● **Input for this task**
=-=-=

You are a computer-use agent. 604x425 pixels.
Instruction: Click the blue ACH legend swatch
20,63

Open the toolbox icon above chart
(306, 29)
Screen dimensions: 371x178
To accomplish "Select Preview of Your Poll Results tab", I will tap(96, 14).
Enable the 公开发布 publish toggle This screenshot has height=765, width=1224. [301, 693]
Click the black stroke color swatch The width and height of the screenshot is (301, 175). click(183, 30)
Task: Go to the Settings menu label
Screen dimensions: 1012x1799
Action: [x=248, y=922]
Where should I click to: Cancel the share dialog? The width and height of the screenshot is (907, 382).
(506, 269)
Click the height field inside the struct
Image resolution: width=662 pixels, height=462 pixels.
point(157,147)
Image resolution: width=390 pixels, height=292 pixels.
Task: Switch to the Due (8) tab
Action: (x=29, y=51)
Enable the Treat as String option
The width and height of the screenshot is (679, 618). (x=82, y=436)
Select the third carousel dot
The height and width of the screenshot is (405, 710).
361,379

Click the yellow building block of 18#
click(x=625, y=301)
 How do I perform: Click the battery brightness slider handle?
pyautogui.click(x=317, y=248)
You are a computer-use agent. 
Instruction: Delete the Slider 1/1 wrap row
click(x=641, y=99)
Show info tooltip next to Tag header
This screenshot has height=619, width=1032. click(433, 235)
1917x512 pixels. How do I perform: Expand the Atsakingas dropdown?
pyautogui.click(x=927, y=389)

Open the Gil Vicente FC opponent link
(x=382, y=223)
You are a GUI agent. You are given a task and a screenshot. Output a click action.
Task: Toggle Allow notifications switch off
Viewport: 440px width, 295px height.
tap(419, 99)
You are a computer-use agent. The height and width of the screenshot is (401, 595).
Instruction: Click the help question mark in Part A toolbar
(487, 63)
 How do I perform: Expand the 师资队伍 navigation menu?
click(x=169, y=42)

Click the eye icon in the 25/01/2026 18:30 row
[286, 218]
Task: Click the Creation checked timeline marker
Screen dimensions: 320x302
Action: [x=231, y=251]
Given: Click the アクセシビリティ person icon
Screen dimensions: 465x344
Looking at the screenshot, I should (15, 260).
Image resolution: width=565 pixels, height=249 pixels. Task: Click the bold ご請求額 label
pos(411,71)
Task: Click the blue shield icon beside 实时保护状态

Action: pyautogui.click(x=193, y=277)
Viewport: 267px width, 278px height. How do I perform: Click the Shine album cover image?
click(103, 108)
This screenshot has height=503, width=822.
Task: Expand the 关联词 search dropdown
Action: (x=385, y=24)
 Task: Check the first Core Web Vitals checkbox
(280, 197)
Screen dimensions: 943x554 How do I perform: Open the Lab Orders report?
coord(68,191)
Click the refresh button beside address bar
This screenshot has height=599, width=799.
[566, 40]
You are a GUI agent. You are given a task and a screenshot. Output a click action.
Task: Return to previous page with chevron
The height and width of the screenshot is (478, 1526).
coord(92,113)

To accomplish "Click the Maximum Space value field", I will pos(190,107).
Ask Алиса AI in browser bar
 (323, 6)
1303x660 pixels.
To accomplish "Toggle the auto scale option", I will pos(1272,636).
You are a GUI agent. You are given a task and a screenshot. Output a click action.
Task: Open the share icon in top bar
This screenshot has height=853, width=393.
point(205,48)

=-=-=

● **What to do**
Reply with the complete data above, every character as it stands.

● **Solution to the problem**
You are a computer-use agent. 604x425 pixels.
Instruction: Click the blue ACH legend swatch
20,63

Open the toolbox icon above chart
(306, 29)
Screen dimensions: 371x178
To accomplish "Select Preview of Your Poll Results tab", I will tap(96, 14).
Enable the 公开发布 publish toggle This screenshot has height=765, width=1224. [301, 693]
Click the black stroke color swatch The width and height of the screenshot is (301, 175). click(183, 30)
Task: Go to the Settings menu label
Screen dimensions: 1012x1799
Action: [x=248, y=922]
Where should I click to: Cancel the share dialog? The width and height of the screenshot is (907, 382).
(506, 269)
Click the height field inside the struct
Image resolution: width=662 pixels, height=462 pixels.
point(157,147)
Image resolution: width=390 pixels, height=292 pixels.
Task: Switch to the Due (8) tab
Action: (x=29, y=51)
Enable the Treat as String option
The width and height of the screenshot is (679, 618). (x=82, y=436)
Select the third carousel dot
The height and width of the screenshot is (405, 710).
361,379

Click the yellow building block of 18#
click(x=625, y=301)
 How do I perform: Click the battery brightness slider handle?
pyautogui.click(x=317, y=248)
You are a computer-use agent. 
Instruction: Delete the Slider 1/1 wrap row
click(x=641, y=99)
Show info tooltip next to Tag header
This screenshot has height=619, width=1032. click(433, 235)
1917x512 pixels. How do I perform: Expand the Atsakingas dropdown?
pyautogui.click(x=927, y=389)

Open the Gil Vicente FC opponent link
(x=382, y=223)
You are a GUI agent. You are given a task and a screenshot. Output a click action.
Task: Toggle Allow notifications switch off
Viewport: 440px width, 295px height.
tap(419, 99)
You are a computer-use agent. The height and width of the screenshot is (401, 595).
Instruction: Click the help question mark in Part A toolbar
(487, 63)
 How do I perform: Expand the 师资队伍 navigation menu?
click(x=169, y=42)

Click the eye icon in the 25/01/2026 18:30 row
[286, 218]
Task: Click the Creation checked timeline marker
Screen dimensions: 320x302
Action: [x=231, y=251]
Given: Click the アクセシビリティ person icon
Screen dimensions: 465x344
Looking at the screenshot, I should (15, 260).
Image resolution: width=565 pixels, height=249 pixels. Task: Click the bold ご請求額 label
pos(411,71)
Task: Click the blue shield icon beside 实时保护状态

Action: pyautogui.click(x=193, y=277)
Viewport: 267px width, 278px height. How do I perform: Click the Shine album cover image?
click(103, 108)
This screenshot has height=503, width=822.
Task: Expand the 关联词 search dropdown
Action: (x=385, y=24)
 Task: Check the first Core Web Vitals checkbox
(280, 197)
Screen dimensions: 943x554 How do I perform: Open the Lab Orders report?
coord(68,191)
Click the refresh button beside address bar
This screenshot has height=599, width=799.
[566, 40]
You are a GUI agent. You are given a task and a screenshot. Output a click action.
Task: Return to previous page with chevron
The height and width of the screenshot is (478, 1526).
coord(92,113)

To accomplish "Click the Maximum Space value field", I will pos(190,107).
Ask Алиса AI in browser bar
 (323, 6)
1303x660 pixels.
To accomplish "Toggle the auto scale option", I will pos(1272,636).
You are a GUI agent. You are given a task and a screenshot. Output a click action.
Task: Open the share icon in top bar
This screenshot has height=853, width=393.
point(205,48)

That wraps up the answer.